After a distinguished career on the bench, former magistrate Karen Fryar has been appointed as the new president of the Legal Aid Commission.
Taking on the role vacated by the outgoing president, former ACT Chief Minister Jon Stanhope, Ms Fryar said she will champion access to justice for those in need.
Ms Fryar said she has been inclined to work in the community sector since studying at the Australian National University in the post-Whitlam area when there was a strong emphasis on social justice.
She worked in private practice and the office of the Australian Government Solicitor before taking on the role of deputy CEO in the ACT’s Legal Aid Commission, which is when “the disadvantage others suffer became a stark reality to me”.
“During the 5 years I was there I had the opportunity to assist those most in need and learnt to understand a bit more about the disadvantages many people face,” Ms Fryar said.
She took that understanding into her role as a magistrate following her appointment in 1993. She was the ACT’s first female judicial officer.
“The privilege of being appointed to the court was the most amazing. A fantastic job. And during those 26 years I tried to have a positive impact on the lives of the people who appeared before me.”

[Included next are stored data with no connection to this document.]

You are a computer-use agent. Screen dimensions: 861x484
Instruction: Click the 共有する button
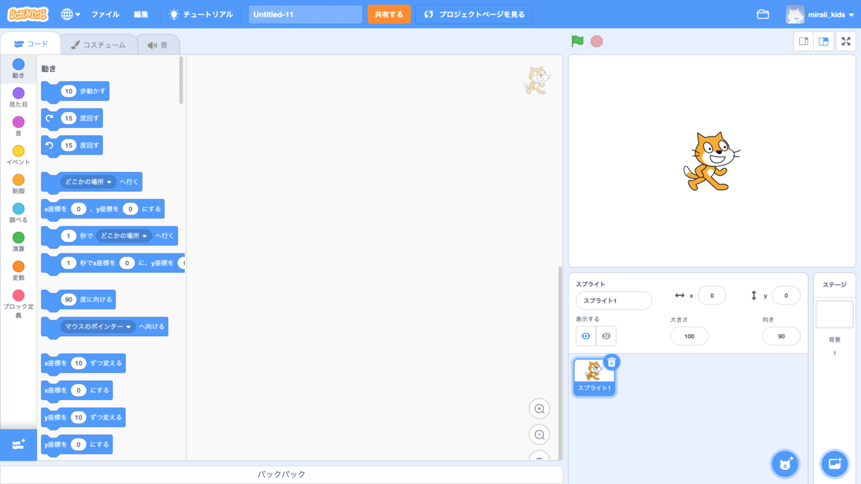click(x=389, y=13)
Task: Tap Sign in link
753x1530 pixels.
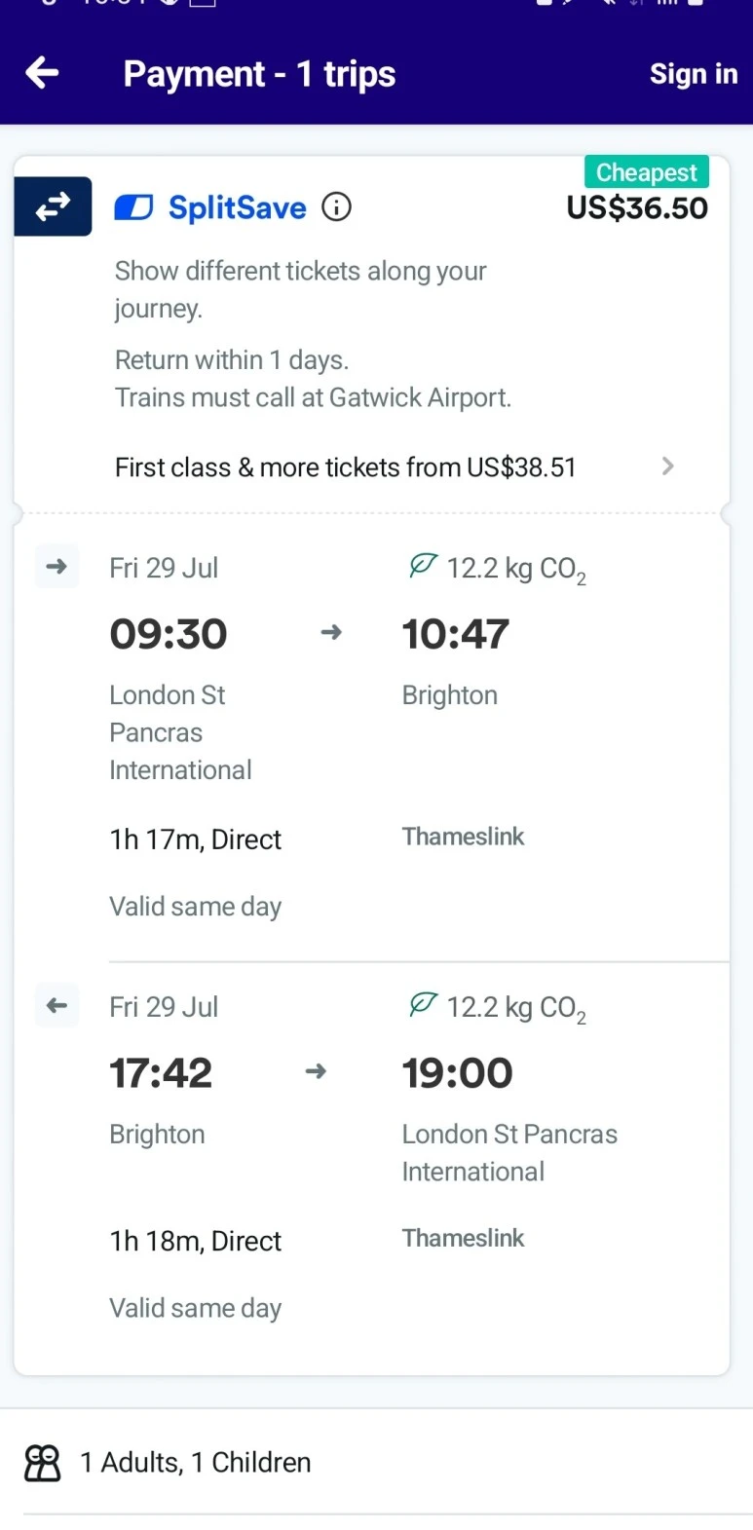Action: pos(693,74)
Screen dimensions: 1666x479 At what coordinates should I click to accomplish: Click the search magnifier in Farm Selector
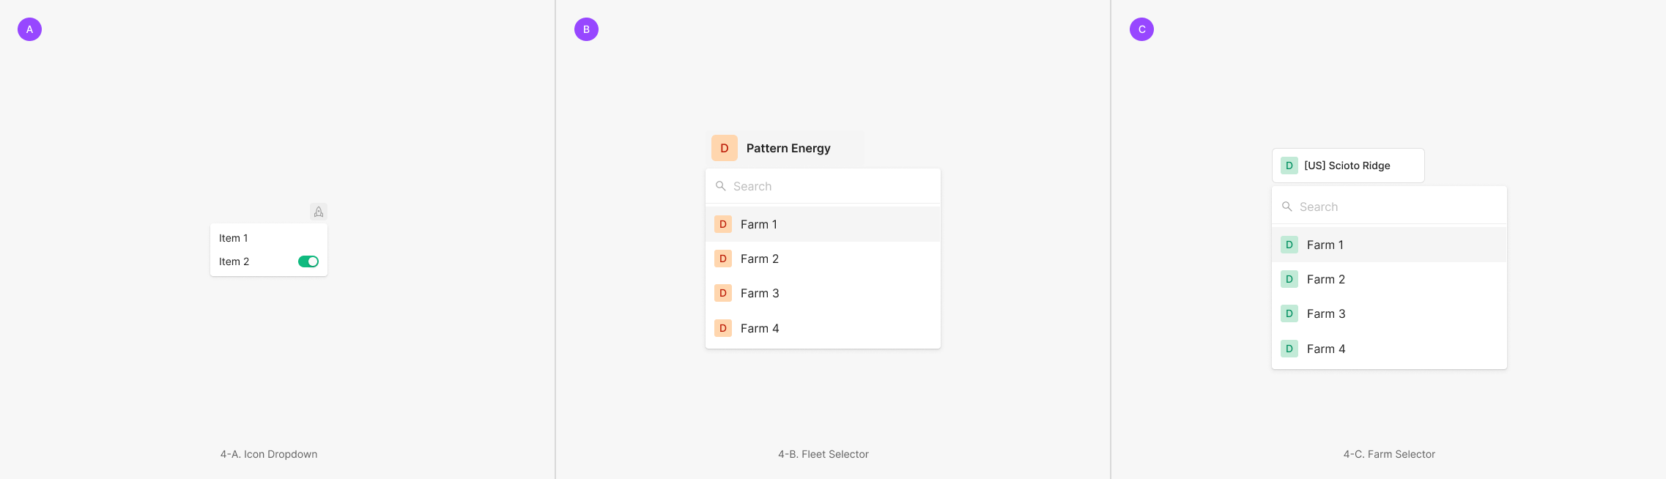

Ms Fryar told Region Media that her wealth of experience as a magistrate has helped her understand the problems that ordinary Canberrans face when they come up against a complex legal system.
“In my dealings with the people who were caught up in the system during my time as a magistrate, I came to understand what problems they were facing and what complications they faced and how important the services of legal aid were to so many people,” Ms Fryar said.
“When I talk about access to justice I do not just mean representation in court in criminal matters, but just getting information and things like that.
“It is difficult for the average citizen to navigate where they should be getting that information. I cannot overestimate how important it is for a civilised society to have something like legal aid, especially in the times when government finances are tight.”
When it comes to legal representation, most Canberrans do not know where to start and it is the invaluable role that the Legal Aid Commission plays that helps give the public fair access to justice.
“The legal system is very complex and there is such a gap between people who can afford legal representation and those who cannot,” Ms Fryar said.
“For example, someone coming in for what may seem to be a fairly simple matter in court is able to access the duty solicitor and get some free advice, and that is so important, even if they are then self-represented.
“I just hope to contribute to the ongoing good work that they do.”
ACT Attorney-General Gordon Ramsay said Ms Fryar’s advocacy for restorative justice measures made her perfect for such an important role.
“Ms Fryar has served the ACT Court and the Canberra community as a Magistrate and academic for more than 25 years,” Mr Ramsay said.
“She has had an enduring impact on a wide spectrum of legal issues particularly in relation to family violence, children and young people.
“This experience will serve Ms Fryar well in her new capacity as the President of the ACT Legal Aid Commission and I look forward to her commencing her new role.”
Mr Ramsay also thanked Mr Stanhope for his contribution.
“Mr Stanhope has served the Commission and the community with distinction throughout his tenure as President and I thank him for his service.”